Speaking of school...oof. Yesterday, our orientation, was kinda super confusing. The system to enroll in classes really makes zero sense to me, but now that I've mulled it over for 24 hours it seems to make a little more sense. Basically, to find your courses, you have to walk around to the different departments and stare intensely at this list of courses offered, making sure that they're actually offered this semester and they're for your year. You write a bunch of stuff down and eventually figure out a schedule and start going to said classes, and eventually - like a month later, I think - you register for the final exams so the school knows what you're doing. That could actually all be incorrect, but hopefully I finally kinda know what I'm talking about.

Thus, I couldn't find any classes I wanted for Tuesday (and I'll happily admit it - most of the courses I plan to take are les cours R.I., or courses through international relations adapted for American students) so today I walked around some streets in Montpellier, bought a panini and some fabulous boots (everyone here has fabulous boots! and scarves! and leather jackets).

Saturday, January 3, 2009

Aimez-vous la norriture?





I'm in France for all of two days and what I want to talk about right now is food.

I figure that's a good theme, because everything else is really exciting and slightly overwhelming, and I just have been thinking about food for the past forty-eight hours, I guess. The food on the flight was notable enough. I flew British Airways first to London, then to Paris, and on the first, much longer flight, they served dinner. More importantly, they served miniature bottles of wine with dinner! Thus, I happily had my first legal consummation of alcohol 35,000 feet in the air.

Breakfast, which I ate on the flight from London to Paris, was less enjoyable. The ice-cold, plastic-wrapped sandwich that only had the appetizing words "Bacon egg mushroom use before Jan 2" printed on it was not the best way to start the day, but my grumbling stomach said otherwise.

When I finally made it to Paris, both my caffeine addiction and the paltry amount of sleep I got during my travels begged me to spend a couple euros on un grand cafe. Sadly, unlike America, that means coffee in a very small cup. I was too scared to ask where the milk or sugar was, so I drank it black, all while freezing for four hours in the train station to wait for the TGV to Montpellier.
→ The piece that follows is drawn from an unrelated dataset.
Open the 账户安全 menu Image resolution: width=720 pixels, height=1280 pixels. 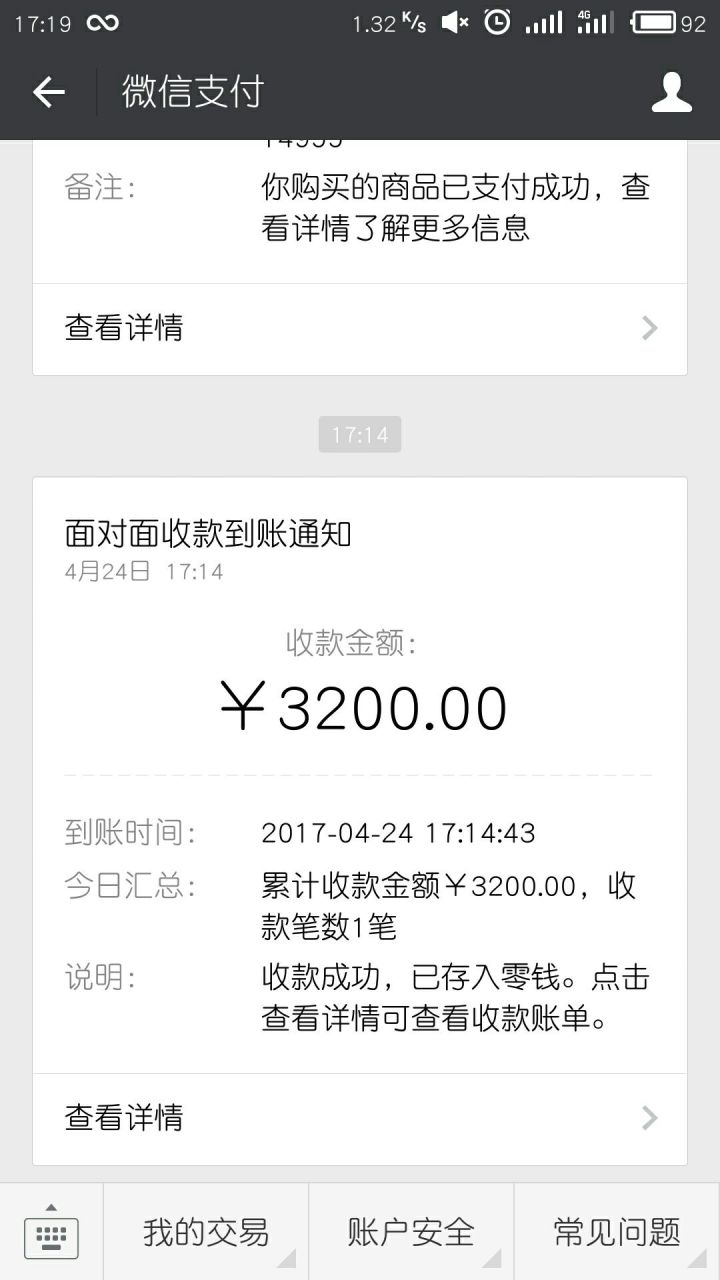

When I arrived in Montpellier, my host mom and her daughter picked me up and we drove back to her apartment. Soon, I had my first real meal in France - Ratatouille and rice! And it was delicious. The daughter and mother were surprised when I told them that the drinking age in the US is 21, because French people begin drinking - mostly wine, I think - much earlier, with their families, etc. Afterwards, I thought we were finished, but then they brought out a plate of different cheeses and we ate them with a baguette. They said that they do this after every dinner, which was interesting, because I knew cheese was big here, but not that big. Still, it's a good thing - the cheese was quite good.

And tonight, for dinner, the other members of my host mom's family - the father, brother, and his friend - came over for Le Reveillon (I think? or l'Epiphenie?) and to eat la galette des Rois, which is a round, sweet pastry with a plastic figurine hidden inside. Since I was the youngest at the table, I got to turn around and decide who got each slice. My host mom found the figurine, or la feve, and got to wear a paper crown that came with the cake. "La Reine, La Reine!" her son said as he put the crown on her head: "The Queen!"

C'est tout. I am sleepy after visiting a Cuban bar, and I'm sure there will be much to write soon.